Family parental controls service

Google Family Link is a family parental controls service by Google that allows parents to adjust parameters for their children's devices. The application allows parents to restrict content, approve or disapprove apps, set screen times, and more. Google Family Link requires a Google Account in order to access the app remotely.

== History ==
The service was first released to the public in March 2017. At Google I/O 2019, Google announced that it would include Family Link natively in Android 10. Family Link is now available in 38 countries including the United States, Nigeria, Australia, and Japan.

In 2019, the app added content restricting, GPS locating, and "bedtime" phone restriction features.

== Features ==

Google Family Link Child and Teen Logo - new

Google Family Link Child and Teen Logo - old

The Family Link service is split into two different applications, Family Link for Parents and Family Link for Children & Teens. The Family Link for Parents app allows parents to use customizable parameters in order to manage their kids' content viewing. For children & teenagers, the Family Link for Children & Teens app allows the parameters instructed by the parents to manage the kids' mobile device.

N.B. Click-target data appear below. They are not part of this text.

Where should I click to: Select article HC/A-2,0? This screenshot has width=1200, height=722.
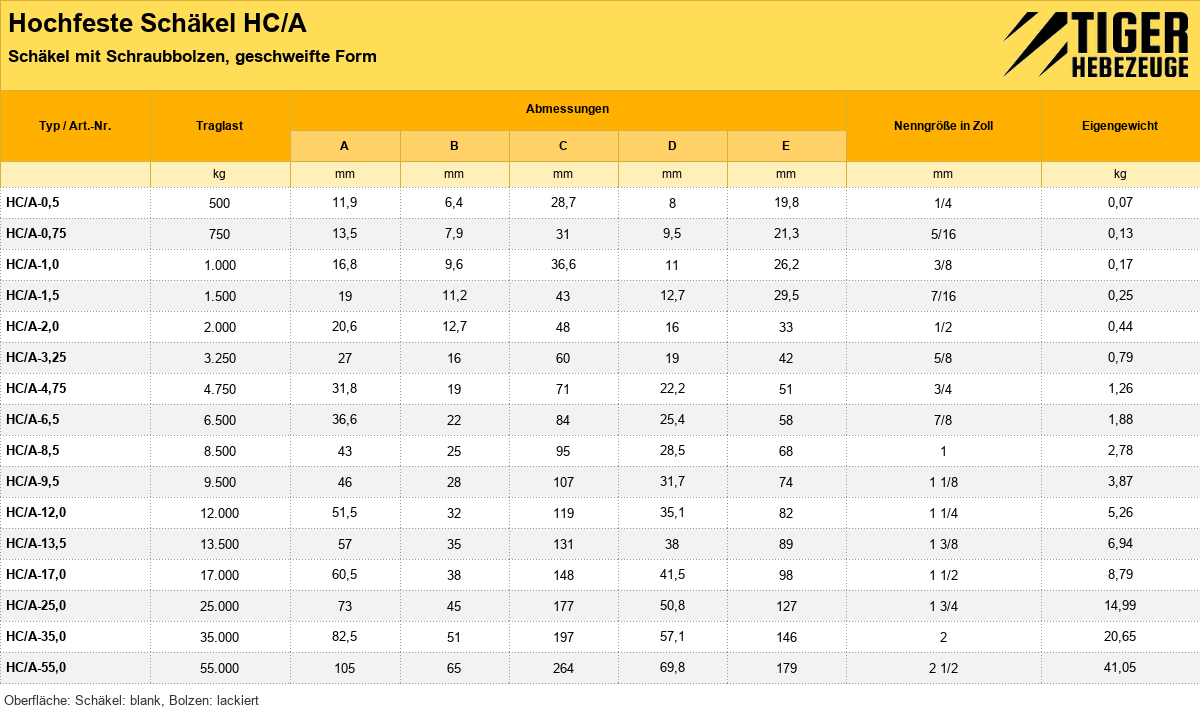pos(33,327)
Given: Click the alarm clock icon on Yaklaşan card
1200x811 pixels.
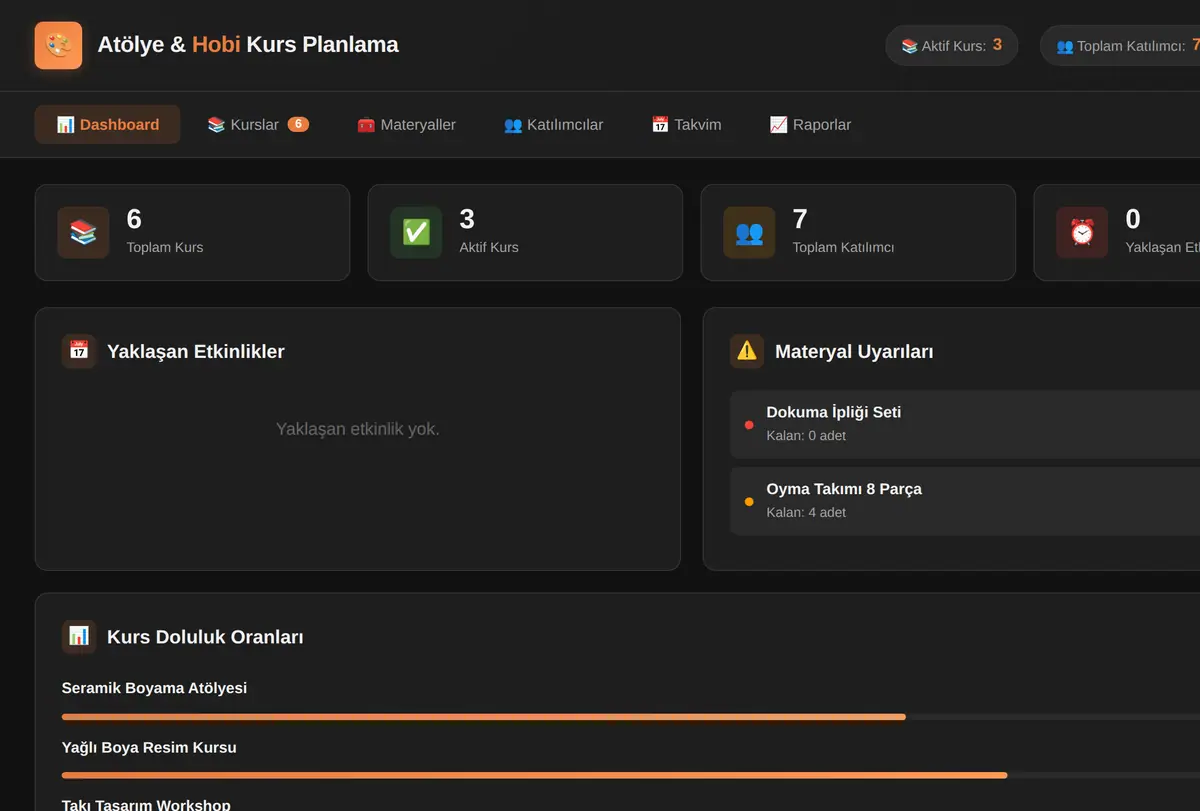Looking at the screenshot, I should tap(1082, 233).
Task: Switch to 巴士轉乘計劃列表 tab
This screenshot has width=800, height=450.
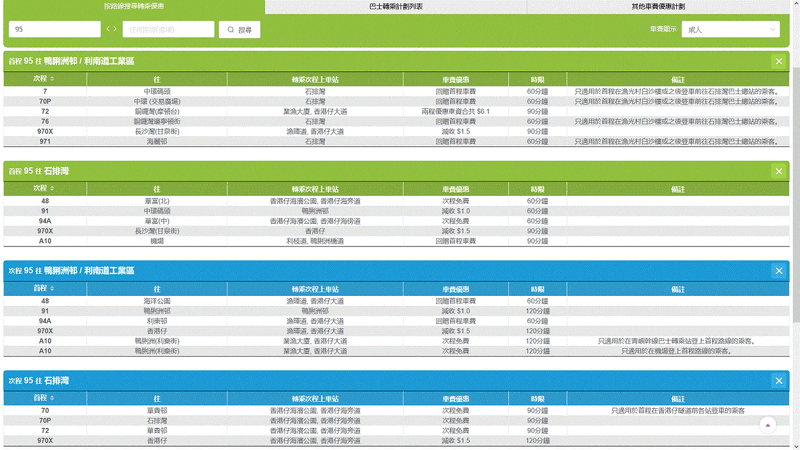Action: click(x=396, y=6)
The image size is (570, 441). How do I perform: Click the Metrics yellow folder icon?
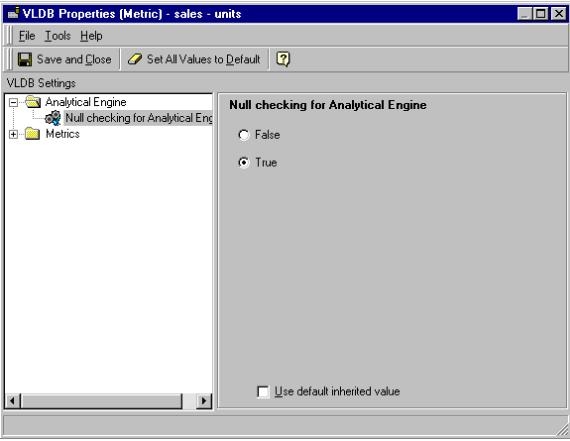(33, 134)
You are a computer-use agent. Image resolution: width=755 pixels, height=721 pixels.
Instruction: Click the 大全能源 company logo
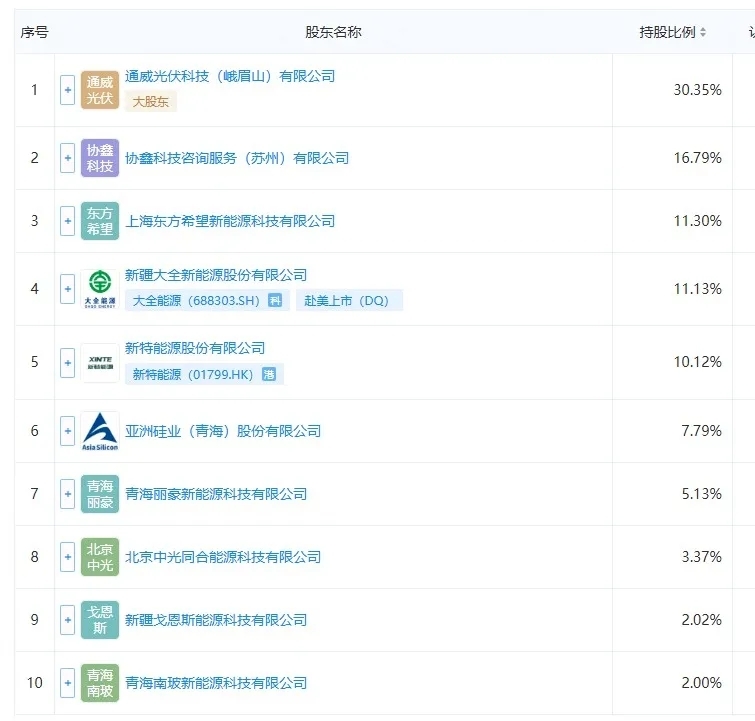[x=100, y=289]
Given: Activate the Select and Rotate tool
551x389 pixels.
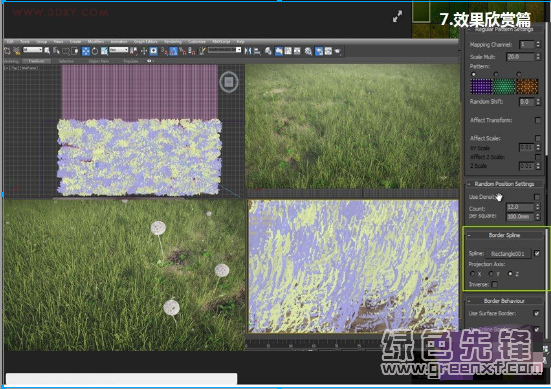Looking at the screenshot, I should coord(95,51).
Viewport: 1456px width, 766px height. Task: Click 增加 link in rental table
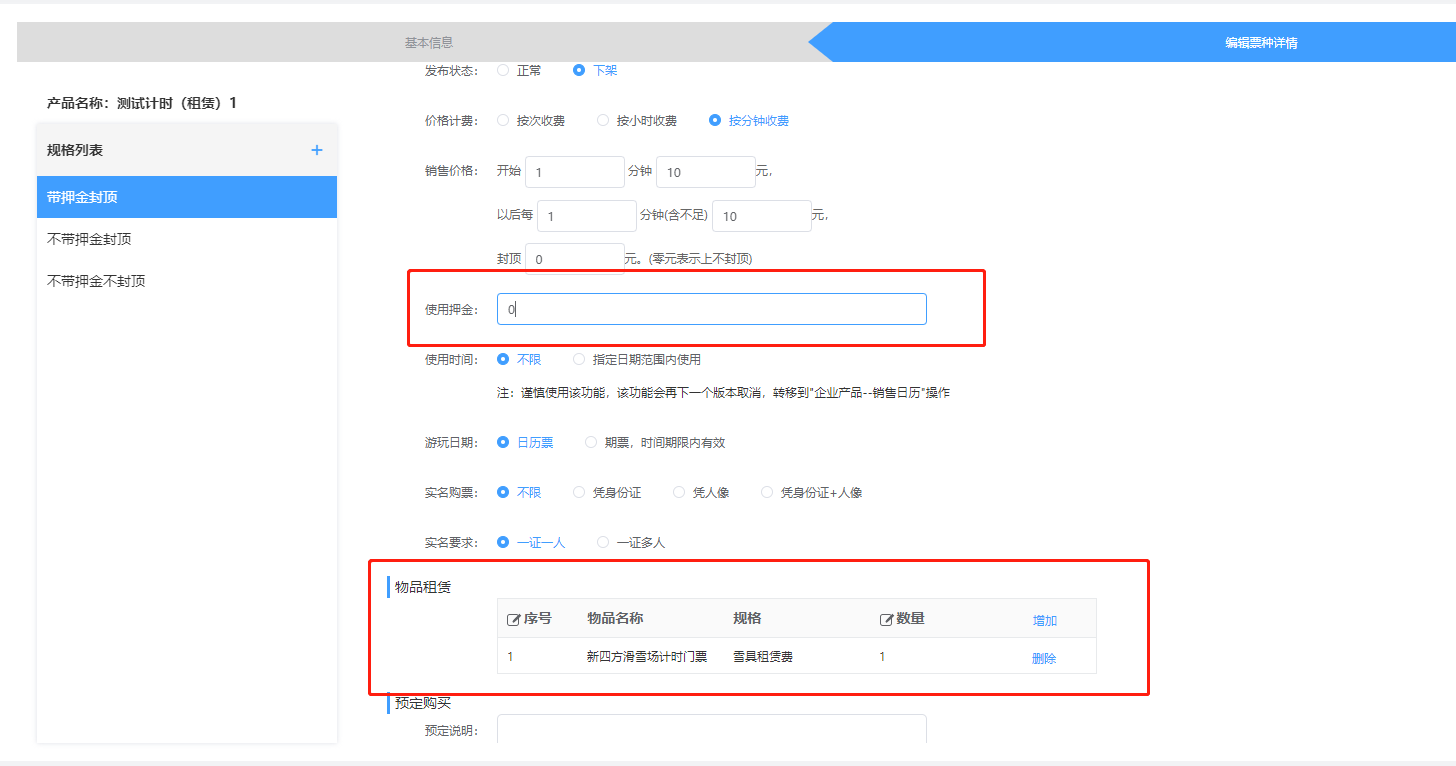click(x=1044, y=621)
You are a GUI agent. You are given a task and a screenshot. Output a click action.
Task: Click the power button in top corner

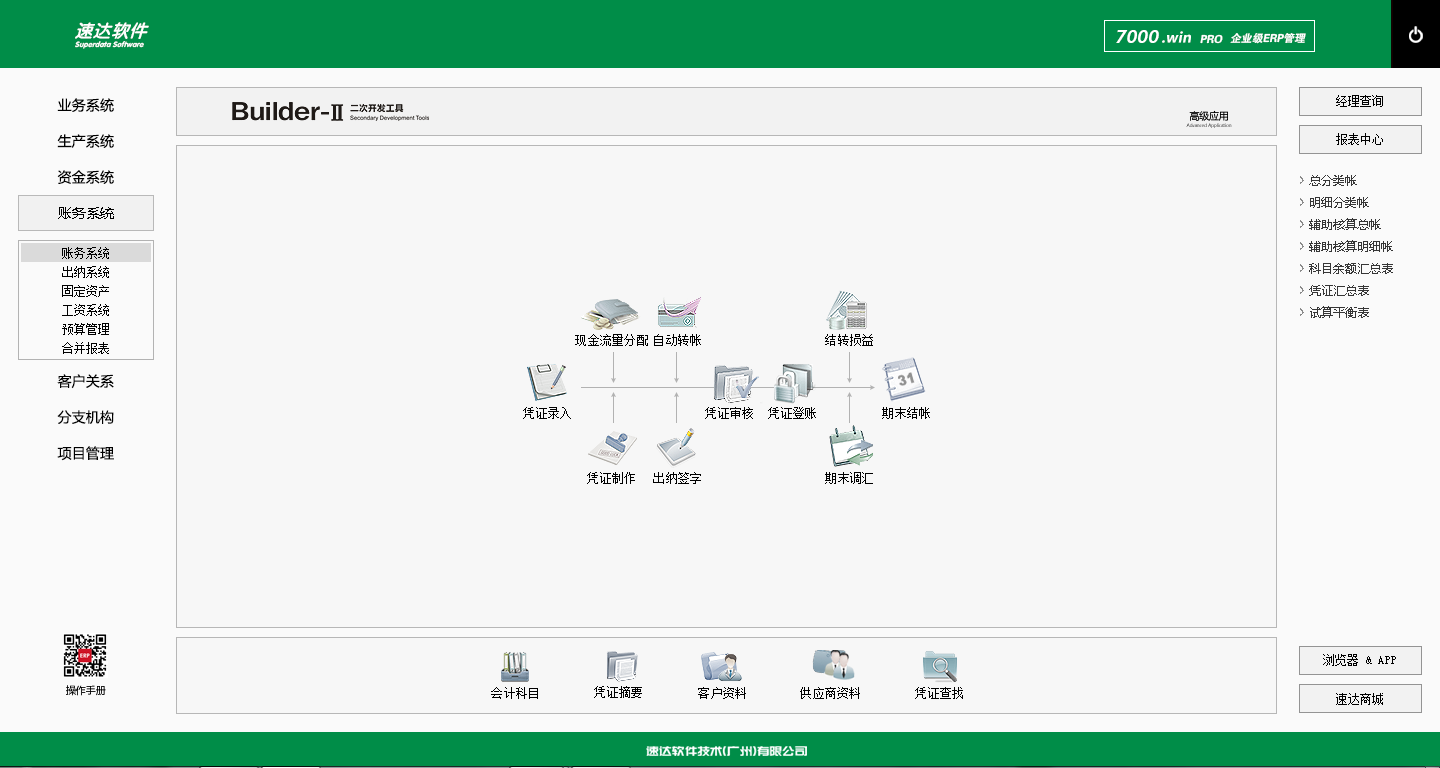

Some Family Link features include restricting various content such as websites and applications, managing screen times, locating phones via GPS, and downloading apps from the Play Store.

Another feature available in Family Link is being able to restrict launching pre-installed applications on devices. These include Google Assistant, Google Drive, YouTube, social media platforms such as Facebook and Twitter, and more.

== Reception ==
Andrew Williams of TechRadar shows in one of his blog posts that the Family Link service "gives you great insights into how your children are using their devices and potentially the content they see on them too".

Ashley Carmen of The Verge shows in one of her blog posts that she is "slightly wary of building a Google data profile of a young child".